Pero visitar la famosa ciudadela inca del siglo XV en Perú se está volviendo cada vez más desafiante, ya que los turistas enfrentan hacinamiento, largas colas y servicios de transporte poco confiables.
Ahora, una fundación de patrimonio global que trabaja para mejorar las condiciones en sitios arqueológicos famosos se ha ofrecido a trabajar con las autoridades peruanas en el sitio icónico.
El anuncio de la fundación New7Wonders se produce meses después de que advirtiera en septiembre pasado que la designación de una de las Siete Nuevas Maravillas del Mundo –otorgada a Machu Picchu en 2007– estaba en riesgo debido a los numerosos problemas que enfrentan los visitantes en el sitio.
Jean Paul De la Fuente, director de la fundación, dijo que no había visto “ningún progreso” en el sitio arqueológico desde la advertencia del año pasado, y lo atribuyó a la “parálisis política” del Perú.
De la Fuente, que ha estado en Perú para conversar con funcionarios de turismo, agregó que estaba dispuesto a reunirse con la próxima administración peruana para “explorar soluciones” a los deficientes servicios en el sitio.
No hubo respuesta inmediata de las autoridades. Perú celebrará una segunda vuelta presidencial el 7 de junio para decidir quién será su próximo presidente, la novena en una década. La carrera enfrenta a Keiko Fujimori, hija de un ex presidente que fue encarcelado por abusos a los derechos humanos, contra Roberto Sánchez, un ex ministro de Comercio que ha prometido realizar importantes reformas en el sector minero del país.

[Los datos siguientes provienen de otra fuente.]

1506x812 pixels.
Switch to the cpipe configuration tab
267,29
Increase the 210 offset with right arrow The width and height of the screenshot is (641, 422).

Quien gane nombrará el próximo gobierno.
“La gente viaja a Machu Picchu pensando que visitarán una maravilla del mundo”, dijo De la Fuente a AP. “Pero para muchos ese sueño se está convirtiendo en una pesadilla”.
Machu Picchu fue designado Patrimonio de la Humanidad por la UNESCO en 1983. En 2007, el sitio fue uno de los ganadores de una encuesta en línea realizada por la fundación New7Wonders, en la que los turistas eligieron las siete maravillas del mundo moderno.
De la Fuente dijo que el turismo en el sitio ha crecido rápidamente desde entonces, pero agregó que las autoridades en Perú no han hecho los ajustes adecuados.
Destacó que actualmente no está considerando despojar a Machu Picchu de su designación de maravilla del mundo, pero le gustaría que el gobierno considere un plan de mejora de su fundación.
“Esperamos poder trabajar con un nuevo liderazgo una vez que esté en su lugar, para encontrar un resultado positivo para Machu Picchu”, dijo De la Fuente.
“Pasar de una situación negativa a asegurarnos de que Machu Picchu pueda ser un ejemplo que muchas de las otras maravillas del mundo puedan admirar”.